I was given a copy of the just released book The Geek Atlas: 128 Places Where Science and Technology Come Alive to review because they thought my readers might be interested in it and darnit they were right. Here’s a three word summary review for you: “Cool Book. Buy.” First of all, I have to believe that the author, John Graham-Cumming, chose to include 128 places because of the number 128’s geeky significance.
The book covers 128 places in about 20 countries around the globe with heavy emphasis placed on those in the United States and the United Kingdom. Each destination is separated into three sections. The first gives you the background information on who or what significant scientific event or breakthrough takes place in the location specified. Most places have multiple photographs of the person or location. The second section entitled “Practical Information” gives you a quick overview of what you as a visitor can expect to see, usually with a website address provided so you can look up visiting hours, etc. The third section is for the uber geek- it’s the real science behind the location. Here’s where you’ll find diagrams and equations and formulas behind the science.

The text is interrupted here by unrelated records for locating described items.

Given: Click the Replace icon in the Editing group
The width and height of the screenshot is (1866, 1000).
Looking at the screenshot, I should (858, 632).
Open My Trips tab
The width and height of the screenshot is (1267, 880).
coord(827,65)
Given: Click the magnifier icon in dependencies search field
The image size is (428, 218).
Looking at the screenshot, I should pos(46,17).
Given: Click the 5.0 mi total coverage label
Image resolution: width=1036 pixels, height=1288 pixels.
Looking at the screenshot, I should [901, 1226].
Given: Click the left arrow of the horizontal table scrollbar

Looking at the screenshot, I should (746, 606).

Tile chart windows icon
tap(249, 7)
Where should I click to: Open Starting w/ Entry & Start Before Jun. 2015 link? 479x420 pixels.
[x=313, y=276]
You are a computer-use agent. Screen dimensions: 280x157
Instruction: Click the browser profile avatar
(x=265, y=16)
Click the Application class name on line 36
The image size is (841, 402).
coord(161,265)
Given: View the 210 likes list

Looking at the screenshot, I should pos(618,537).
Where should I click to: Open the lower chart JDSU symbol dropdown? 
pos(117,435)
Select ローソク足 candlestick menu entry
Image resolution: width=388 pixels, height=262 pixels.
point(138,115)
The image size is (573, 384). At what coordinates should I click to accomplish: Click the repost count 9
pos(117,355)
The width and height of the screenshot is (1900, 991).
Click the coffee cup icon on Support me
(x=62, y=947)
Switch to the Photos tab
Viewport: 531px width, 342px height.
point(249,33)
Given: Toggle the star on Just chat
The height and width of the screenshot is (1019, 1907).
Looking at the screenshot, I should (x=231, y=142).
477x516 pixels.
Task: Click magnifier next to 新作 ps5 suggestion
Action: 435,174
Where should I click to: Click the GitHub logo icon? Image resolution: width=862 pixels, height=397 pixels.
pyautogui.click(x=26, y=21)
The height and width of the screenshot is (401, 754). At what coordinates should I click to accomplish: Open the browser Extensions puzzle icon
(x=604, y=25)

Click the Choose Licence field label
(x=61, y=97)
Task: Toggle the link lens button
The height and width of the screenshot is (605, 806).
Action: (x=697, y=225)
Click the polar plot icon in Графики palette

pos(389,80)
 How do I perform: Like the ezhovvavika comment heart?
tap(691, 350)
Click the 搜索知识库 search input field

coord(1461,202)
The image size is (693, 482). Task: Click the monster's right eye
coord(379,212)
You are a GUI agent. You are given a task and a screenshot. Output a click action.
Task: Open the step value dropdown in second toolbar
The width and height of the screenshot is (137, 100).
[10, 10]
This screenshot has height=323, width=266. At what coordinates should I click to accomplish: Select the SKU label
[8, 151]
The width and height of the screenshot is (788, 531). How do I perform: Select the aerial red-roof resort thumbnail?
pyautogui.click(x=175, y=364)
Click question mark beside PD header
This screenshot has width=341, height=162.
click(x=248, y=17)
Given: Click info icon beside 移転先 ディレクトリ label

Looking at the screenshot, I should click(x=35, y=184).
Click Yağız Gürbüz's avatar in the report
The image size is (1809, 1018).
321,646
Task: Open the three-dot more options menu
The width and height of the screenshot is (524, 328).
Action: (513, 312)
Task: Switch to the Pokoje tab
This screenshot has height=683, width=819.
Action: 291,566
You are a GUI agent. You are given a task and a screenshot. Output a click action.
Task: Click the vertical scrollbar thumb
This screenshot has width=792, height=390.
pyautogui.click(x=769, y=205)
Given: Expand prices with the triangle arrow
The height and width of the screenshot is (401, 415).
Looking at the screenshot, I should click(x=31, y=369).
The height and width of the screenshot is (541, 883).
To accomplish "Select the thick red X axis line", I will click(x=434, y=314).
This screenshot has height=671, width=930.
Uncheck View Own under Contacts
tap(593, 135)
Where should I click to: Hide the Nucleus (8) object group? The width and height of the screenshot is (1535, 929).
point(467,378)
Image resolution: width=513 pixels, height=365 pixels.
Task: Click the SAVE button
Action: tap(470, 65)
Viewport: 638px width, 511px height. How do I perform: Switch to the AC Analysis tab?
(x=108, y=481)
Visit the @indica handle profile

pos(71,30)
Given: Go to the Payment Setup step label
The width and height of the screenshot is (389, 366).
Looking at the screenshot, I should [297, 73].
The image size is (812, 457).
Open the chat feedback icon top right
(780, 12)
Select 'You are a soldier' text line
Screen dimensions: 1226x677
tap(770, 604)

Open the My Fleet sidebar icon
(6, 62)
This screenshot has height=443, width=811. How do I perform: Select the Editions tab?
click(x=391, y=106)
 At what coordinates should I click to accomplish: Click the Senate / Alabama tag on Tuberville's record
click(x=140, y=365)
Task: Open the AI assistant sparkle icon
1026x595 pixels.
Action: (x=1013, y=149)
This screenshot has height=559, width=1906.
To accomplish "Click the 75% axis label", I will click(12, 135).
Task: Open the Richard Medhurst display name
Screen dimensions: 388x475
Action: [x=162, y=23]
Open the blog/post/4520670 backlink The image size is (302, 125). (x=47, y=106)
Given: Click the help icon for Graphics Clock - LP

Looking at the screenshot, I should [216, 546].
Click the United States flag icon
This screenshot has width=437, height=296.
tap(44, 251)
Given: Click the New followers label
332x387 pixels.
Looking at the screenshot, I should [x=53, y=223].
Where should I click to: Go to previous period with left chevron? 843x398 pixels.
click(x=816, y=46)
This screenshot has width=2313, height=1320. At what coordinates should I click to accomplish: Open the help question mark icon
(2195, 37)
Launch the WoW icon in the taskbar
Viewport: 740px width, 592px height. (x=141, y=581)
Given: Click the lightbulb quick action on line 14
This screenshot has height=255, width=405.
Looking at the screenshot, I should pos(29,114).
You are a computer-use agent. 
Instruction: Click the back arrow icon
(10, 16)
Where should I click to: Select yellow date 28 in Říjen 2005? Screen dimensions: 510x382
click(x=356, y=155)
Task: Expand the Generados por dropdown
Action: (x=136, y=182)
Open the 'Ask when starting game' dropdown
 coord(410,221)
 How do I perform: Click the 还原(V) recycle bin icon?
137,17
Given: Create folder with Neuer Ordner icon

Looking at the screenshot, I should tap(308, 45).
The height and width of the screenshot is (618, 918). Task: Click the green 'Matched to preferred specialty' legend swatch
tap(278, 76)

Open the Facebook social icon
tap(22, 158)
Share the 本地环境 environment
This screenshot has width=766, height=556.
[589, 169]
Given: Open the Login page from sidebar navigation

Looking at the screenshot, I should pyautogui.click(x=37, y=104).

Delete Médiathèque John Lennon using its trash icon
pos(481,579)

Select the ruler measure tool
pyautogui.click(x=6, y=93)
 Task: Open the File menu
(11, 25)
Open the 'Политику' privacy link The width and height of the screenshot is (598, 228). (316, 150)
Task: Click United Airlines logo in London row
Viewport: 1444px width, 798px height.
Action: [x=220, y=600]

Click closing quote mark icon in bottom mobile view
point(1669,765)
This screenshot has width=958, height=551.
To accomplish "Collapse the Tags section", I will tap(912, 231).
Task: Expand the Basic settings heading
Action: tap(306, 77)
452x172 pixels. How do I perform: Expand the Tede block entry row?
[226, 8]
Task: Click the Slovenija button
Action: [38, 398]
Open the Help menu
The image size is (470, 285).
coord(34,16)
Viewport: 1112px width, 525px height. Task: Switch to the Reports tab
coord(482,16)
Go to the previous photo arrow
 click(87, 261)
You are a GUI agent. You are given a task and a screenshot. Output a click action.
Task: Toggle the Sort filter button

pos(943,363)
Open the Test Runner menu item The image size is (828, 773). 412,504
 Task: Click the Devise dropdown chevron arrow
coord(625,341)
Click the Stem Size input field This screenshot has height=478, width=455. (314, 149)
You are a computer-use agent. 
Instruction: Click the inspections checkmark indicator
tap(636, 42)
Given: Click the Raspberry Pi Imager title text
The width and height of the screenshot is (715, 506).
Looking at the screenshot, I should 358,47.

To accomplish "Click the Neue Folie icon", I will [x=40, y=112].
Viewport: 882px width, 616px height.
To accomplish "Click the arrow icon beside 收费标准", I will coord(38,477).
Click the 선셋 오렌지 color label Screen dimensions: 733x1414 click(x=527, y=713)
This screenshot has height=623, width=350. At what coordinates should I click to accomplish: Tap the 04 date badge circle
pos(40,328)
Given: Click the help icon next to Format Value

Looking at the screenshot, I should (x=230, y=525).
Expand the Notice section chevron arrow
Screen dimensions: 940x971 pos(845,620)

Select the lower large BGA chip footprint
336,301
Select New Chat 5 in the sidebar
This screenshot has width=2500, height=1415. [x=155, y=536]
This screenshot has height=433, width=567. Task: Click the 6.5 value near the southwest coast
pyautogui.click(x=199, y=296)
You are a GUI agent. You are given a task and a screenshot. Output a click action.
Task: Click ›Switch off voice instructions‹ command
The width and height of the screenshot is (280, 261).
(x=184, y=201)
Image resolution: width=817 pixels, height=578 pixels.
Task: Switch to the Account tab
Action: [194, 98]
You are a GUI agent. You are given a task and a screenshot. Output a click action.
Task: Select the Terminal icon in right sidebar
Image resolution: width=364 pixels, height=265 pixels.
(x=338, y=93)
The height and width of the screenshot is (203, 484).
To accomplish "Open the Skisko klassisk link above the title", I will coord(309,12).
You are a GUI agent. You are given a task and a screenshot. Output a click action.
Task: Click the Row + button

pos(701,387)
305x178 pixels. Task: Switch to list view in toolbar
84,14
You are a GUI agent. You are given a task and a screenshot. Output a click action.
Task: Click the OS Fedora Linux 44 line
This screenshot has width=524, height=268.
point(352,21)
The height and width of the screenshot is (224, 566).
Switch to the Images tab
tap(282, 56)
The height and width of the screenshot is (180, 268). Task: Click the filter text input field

The type of places listed in the book are not your everyday well known science sites. You won’t find the Wright Brothers and Kitty Hawk in here. Instead you’ll get the Glenn H. Curtis Museum and learn about the man who was the fastest motorcyclist on earth in 1907, was issued pilot license #1 and provided one of the first public flight demonstrations unlike the Wrights who flew in secrecy. This is followed by a page on the science behind flight. There are many many other sites like this listed such as the Horn Antenna in New Jersey where the Big Bang Theory was confirmed, a leper colony in Hawaii, an early television museum, nuclear test sites and many more.
The Geek Atlas is listed as a travel guide, and in many ways it is. You could go and visit all the sites in the book and many people will want to do just that. But for the rest of us, we can live vicariously through the explorations of others and the book is an easy (yet challenging with the technical sections) and interesting read; a great way to learn about the lesser known but more interesting pieces of our science, mathematics, and technological history. It goes beyond just the where, to give you the who, what and the how.